If the Trees Could Talk

05/14/2015 12:58 pm ET | Updated May 14, 2016

"Texas trees bear a strange fruit,
Blood on the leaves and blood on the root,
Brown bodies swingin' in the southern breeze,
Strange fruit hangin' from the pecan trees."

--Adaptation of "Strange Fruit" (first stanza)

"Strange Fruit" is a 1937 poem set to music by teacher and songwriter Abel Meeropol, written in protest against the lynching of African Americans in the South. Two years later, its haunting melody was made famous by jazz legend Billie Holiday. In the original poem's first stanza, the Texas trees are Southern, the brown bodies are Black, and the pecan trees are poplar. This "Texafied" text accompanies an exhibition by San Antonio artist Vincent Valdez, entitled The Strangest Fruit, currently on view at Washington and Lee University's Staniar Gallery through May 29.

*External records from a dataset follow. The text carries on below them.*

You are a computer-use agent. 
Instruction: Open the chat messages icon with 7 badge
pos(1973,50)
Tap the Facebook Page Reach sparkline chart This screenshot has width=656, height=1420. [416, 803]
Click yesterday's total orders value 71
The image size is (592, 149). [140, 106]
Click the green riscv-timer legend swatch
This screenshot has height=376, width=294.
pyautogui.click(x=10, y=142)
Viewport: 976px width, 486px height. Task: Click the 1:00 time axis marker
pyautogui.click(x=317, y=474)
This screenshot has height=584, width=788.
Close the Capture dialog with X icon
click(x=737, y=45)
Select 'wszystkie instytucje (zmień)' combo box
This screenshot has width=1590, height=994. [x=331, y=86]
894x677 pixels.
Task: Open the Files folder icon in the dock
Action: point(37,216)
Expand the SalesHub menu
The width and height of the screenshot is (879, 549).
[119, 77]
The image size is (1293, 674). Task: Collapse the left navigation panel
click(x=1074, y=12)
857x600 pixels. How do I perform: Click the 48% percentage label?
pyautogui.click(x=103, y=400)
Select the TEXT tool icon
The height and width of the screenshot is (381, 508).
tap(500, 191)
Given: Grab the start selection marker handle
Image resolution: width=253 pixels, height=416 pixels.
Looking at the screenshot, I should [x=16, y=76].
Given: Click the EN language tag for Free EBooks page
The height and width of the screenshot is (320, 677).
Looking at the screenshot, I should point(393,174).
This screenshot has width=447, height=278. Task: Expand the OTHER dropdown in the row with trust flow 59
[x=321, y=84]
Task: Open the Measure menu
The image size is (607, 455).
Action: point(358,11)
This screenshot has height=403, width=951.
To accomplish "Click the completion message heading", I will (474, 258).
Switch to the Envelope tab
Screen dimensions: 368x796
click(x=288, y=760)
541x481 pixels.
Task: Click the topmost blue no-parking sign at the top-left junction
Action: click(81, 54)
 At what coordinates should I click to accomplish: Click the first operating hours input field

The Strangest Fruit is composed of nine stunning, life-sized paintings of Tejanos hanging against dramatic white canvasses. Valdez posed his friends and brother to safely simulate body contortions in hanging positions, some of which mirror vintage photos of actual lynchings. Valdez notes that the series is inspired by the lost—and often erased—history of lynched Mexicans and Mexican Americans in this country from the late 1800s into the 1930s. Not surprisingly, the actual number of lynched Mexicans is difficult to find. Conservative documentation reveals at least 547 victims of this vicious form of racialized, ritualized murder. Direct economic competition and racial prejudice, set in Wild West lawlessness, produced the convenient and volatile mix necessary to justify this dispassionate malice. This historical erasure is succinctly contextualized in a must-read New York Times article, "When Americans Lynched Mexicans," by William D. Carrigan and Clive Webb.

In Valdez's work, the lynched victims appear in quotidian dress (e.g., work clothes, basketball jersey, Stetson hat, tattoos, etc.), providing a compelling metaphor for the oppression faced by many working-class Latinos in the United States today. This collapse of the distinction between past and present is incisively fleshed out in "The Noose, the Hoodie and the State," an essay by civil rights attorney Juan Cartagena, which appears in the thoughtful bilingual exhibition catalogue produced by Washington and Lee. Cartagena begins his interrogation, "In what ways is the state operating to literally and figuratively exterminate the potential of young Latinos today?" Today, as in the past, Latinos face volatile challenges. In addition to economic competition and racial prejudice, challenges now include the blunt and nuanced impacts of the perpetual war on drugs, contemporized racial profiling, the criminalization of both Latino immigrants and Latino youth, and the United States' ranking as the world's top jailer. According to Cartagena, "Imprisonment is a social tool here and the punishment industry is an economic force (an $80-billion annual fixture) fed and nurtured by a country that governs through crime." Readers should not be shy in contacting Staniar Gallery Director Clover Archer Lyle for a copy of the catalogue. It is well worth the effort.

Over the years, I have seen multiple exhibitions depicting the lynching of African Americans. It is always a gut-wrenching experience to come to terms with the legacy of over 4,000 brutally lost Black innocents. In telling this painful story, history curators have many resources from which to draw, prominent among them "Lynching in America: Confronting the Legacy of Racial Terror," a report issued by the Equal Justice Initiative of Montgomery, Alabama. As for curators examining the legacy of Mexican lynchings, the archive is less definite, making Valdez's exhibition and catalogue all the more useful and timely.

As a viewer of art refracting history, sometimes your mind and gut lead you away from the art itself. Such is not the case with Valdez's work. He is a masterful painter, immensely thoughtful and craftsman-like. On The Strangest Fruit, Cartagena adds, "Each suspended Latino body metaphorically represents hundreds of thousands of lives lost, of the potential of Latino youth, and of lost productivity to the country. Valdez cements this imagery in the mind of the viewer...." Through his vivid paintings and artistic statement, Valdez guides us fluidly from the present to the past and back again, creating an awareness of a forgotten, violent pox on this country's history.

Abel Meeropol concludes his eerie poem:

Here is a fruit for the crows to pluck,
For the rains to gather, for the wind to suck,
For the sun to rot, for a tree to drop,
Here is a strange and bitter crop.

In The Strangest Fruit, Vincent Valdez not only gives us dazzling art at which to marvel but provides us with a contemporary lens through which to contextualize history and, more importantly, critically examine the pressing conditions impacting our community today.

Readers will be pleased to know that Valdez's work will be included in an upcoming exhibition at the National Portrait Gallery, entitled The Face of Battle: Americans at War, opening on April 7, 2017.